DUE DONNE, Mohammadi e Geravand, diverse e distanti per età e formazione, che ugualmente, però, sono simboli degli sviluppi non-lineari della vita politica iraniana, oggi come oggi caratterizzata da un risentimento fortissimo nei confronti dello stato.

Poco più di un anno fa, la morte di Mahsa Jina Amini portava centinaia di migliaia di persone nelle piazze. La repressione è oggi così forte che difficilmente una simile situazione si riprodurrà. Tuttavia, non è una coincidenza che luoghi come le scuole superiori femminili, soprattutto quelle nel Kurdistan e nel Baluchistan iraniani, e reti di attiviste femministe siano state prese di mira in queste settimane: tra l’anniversario della morte di Amini e il caso di Geravand, che è una evidente dimostrazione di come siano in tante a continuare a disobbedire all’obbligo del velo, lo stato sente la pressione del risentimento popolare contro di esso. E reagisce con la forza e la violenza.

Quale significato ha, in questo contesto, il conferimento del Premio Nobel a Mohammadi?

Mentre è probabile che lo stato iraniano reagirà negativamente, come fece vent’anni fa, vedendo un tale riconoscimento dato a una persona considerata un modello dannoso di cittadinanza, in molti sperano che il premio avrà un effetto positivo sul caso giudiziario di Mohammadi. Questa ha negli ultimi vent’anni vissuto dentro e fuori il carcere, comunicando con il mondo esterno attraverso telefonate e lettere sempre controllate e dovendo superare la censura e il vaglio dell’autorità carceraria.

NEL CORSO degli ultimi due decenni, il lavoro di Mohammadi ha soprattutto avuto lo scopo di documentare la violenza dello stato e della condizione carceraria, come riportato nel suo libro Shekanje sefid (Tortura bianca), nel quale dettaglia e analizza le tecniche di tortura e violenza usate dallo stato contro le donne nelle prigioni.

Non si tratta solo di un lavoro di testimonianza, poiché Mohammadi nelle pagine del suo libro riflette anche sulla natura della violenza dello stato e sul diritto alla violenza che questo esercita. In molti sperano che il Nobel metterà pressione sui giudici iraniani, facilitando una possibile scarcerazione di Mohammadi o almeno una stabilizzazione della sua situazione, che è attualmente in continua evoluzione tra permessi temporanei, scarcerazioni e ri-incarcerazioni. Non solo.

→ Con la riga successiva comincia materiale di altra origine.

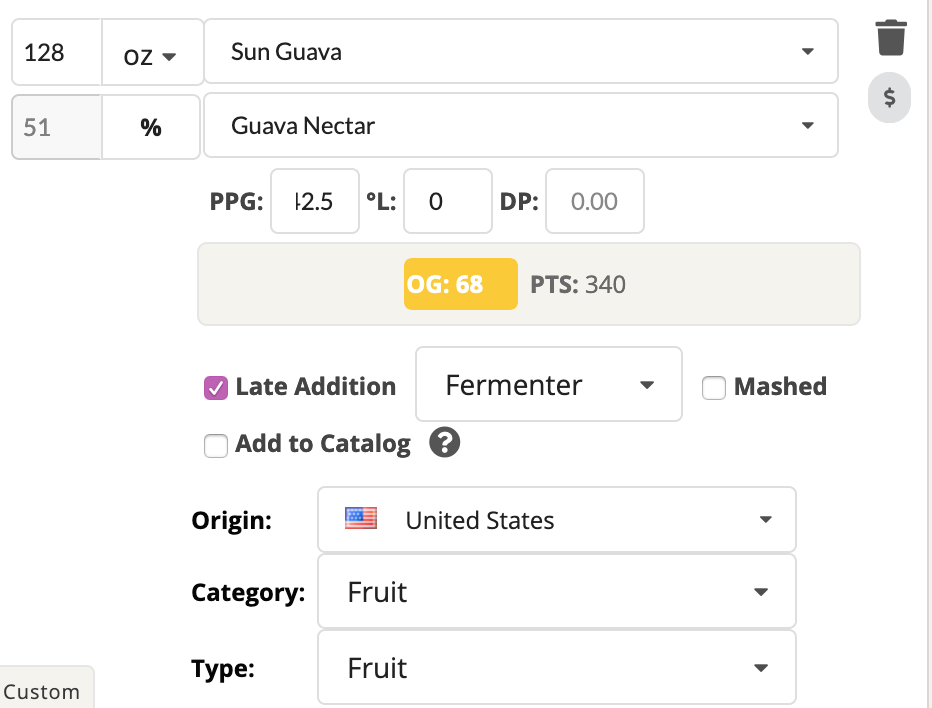Enable the Mashed checkbox
Viewport: 932px width, 708px height.
pyautogui.click(x=713, y=388)
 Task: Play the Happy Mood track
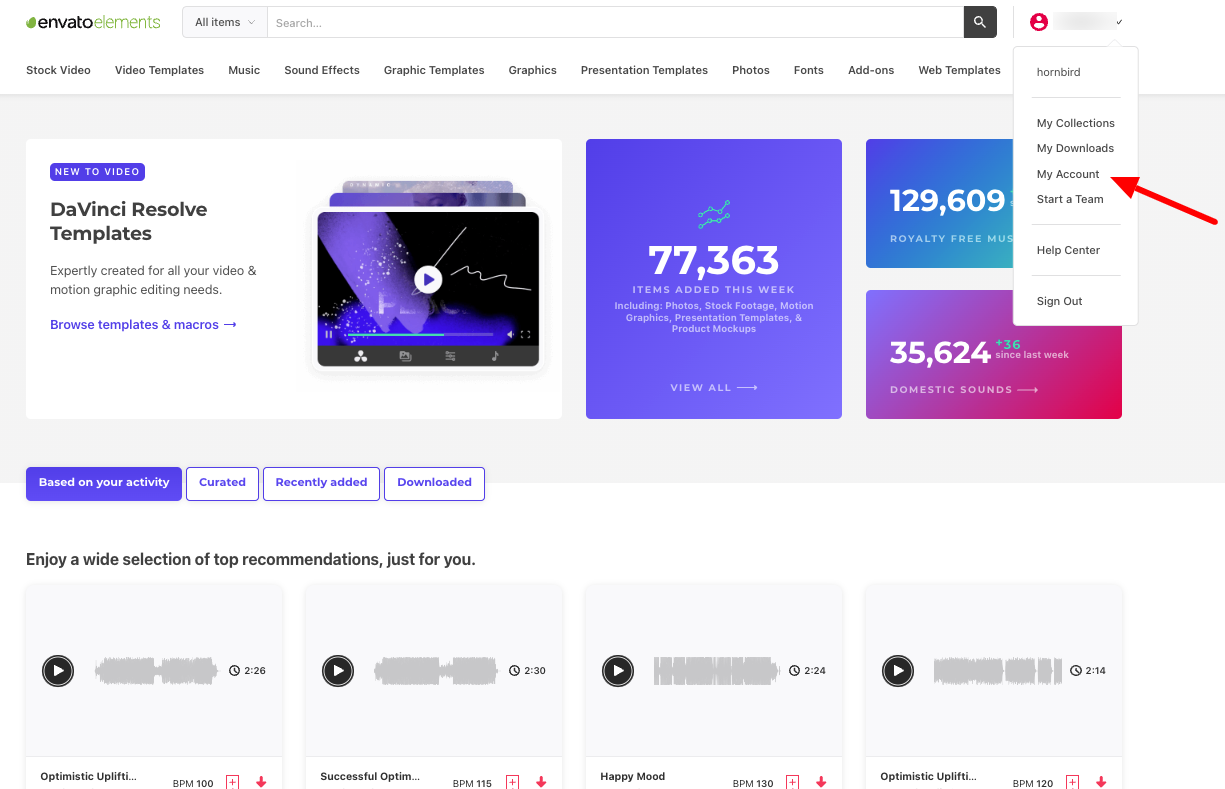pos(617,671)
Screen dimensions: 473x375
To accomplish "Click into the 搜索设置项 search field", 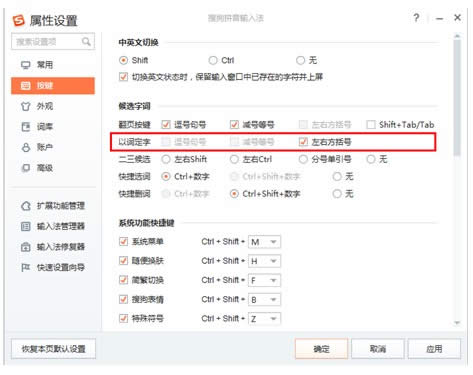I will [47, 42].
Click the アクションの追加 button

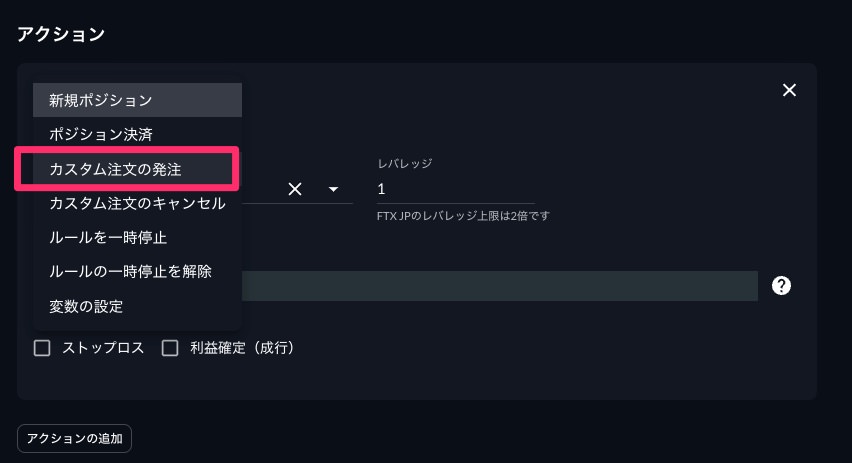[74, 439]
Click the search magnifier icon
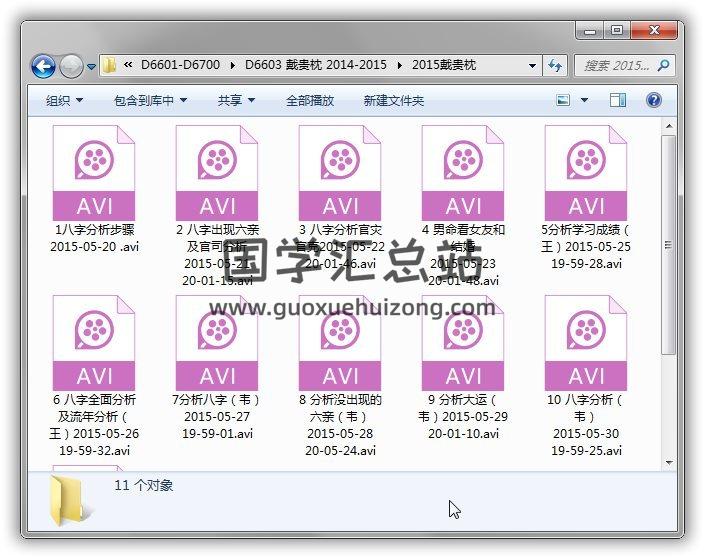 coord(663,66)
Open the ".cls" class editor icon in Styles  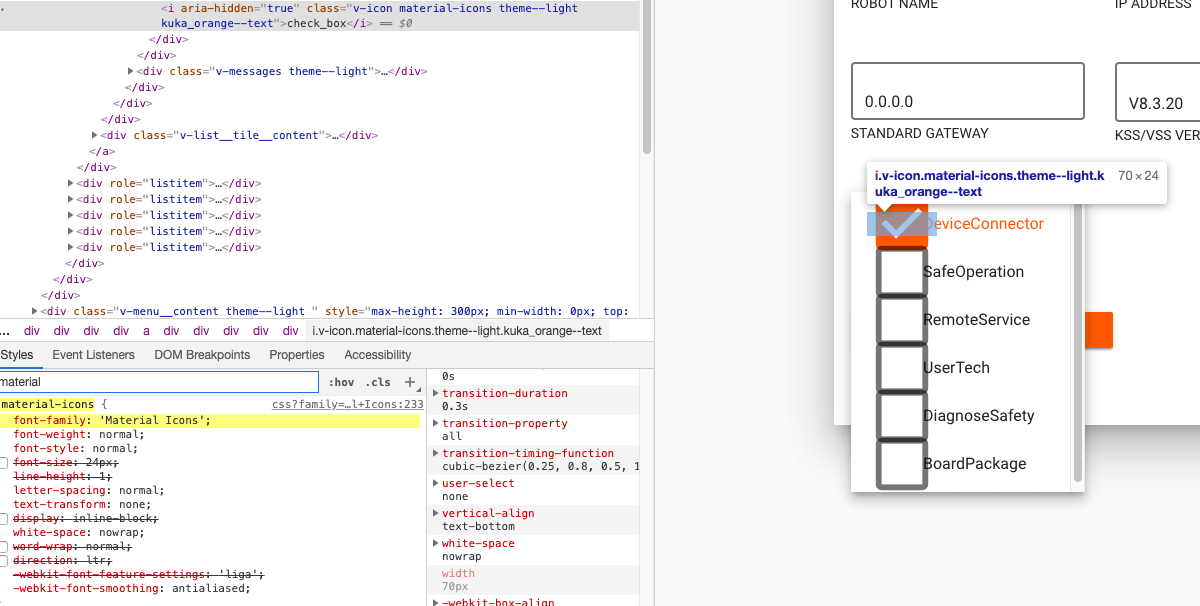[378, 382]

Nell’assegnarle il Nobel, il comitato ha esplicitamente voluto segnalare alla popolazione iraniana che la comunità internazionale è attenta e vigile, pur con tutti i limiti e le contraddizioni che tale attenzione ha – limiti e contraddizioni di cui gli iraniani sono ben consapevoli.

Infatti, sono in tantissimi a festeggiare la decisione del comitato per il Nobel, ma in altrettanti sanno che questa difficilmente si trasformerà in azioni di sostegno coerenti e radicali verso il movimento popolare che oggi chiamiamo «Donna Vita Libertà». Tra le attiviste e gli attivisti c’è oggi una crescente consapevolezza del ruolo ambiguo che le diaspore e la comunità internazionale possono giocare.

SE DA UN LATO queste servono a moltiplicare e amplificare il messaggio che dall’interno dell’Iran arriva, fare troppo affidamento su di esse può avere la conseguenza di rendere invisibile chi sta dentro il paese, con il risultato che a diventare protagonisti sono le diaspore e le politiche estere degli stati-nazione, invece dei movimenti che sono in prima linea contro la violenza dello stato.

Ed è forse questo l’effetto più importante che il Nobel avrà. Servirà soprattutto a «puntellare» e consolidare la trasmissione di pratiche, attitudini e idee di ribellione dentro il paese, indipendentemente da quello che la comunità internazionale deciderà di fare, o di non fare.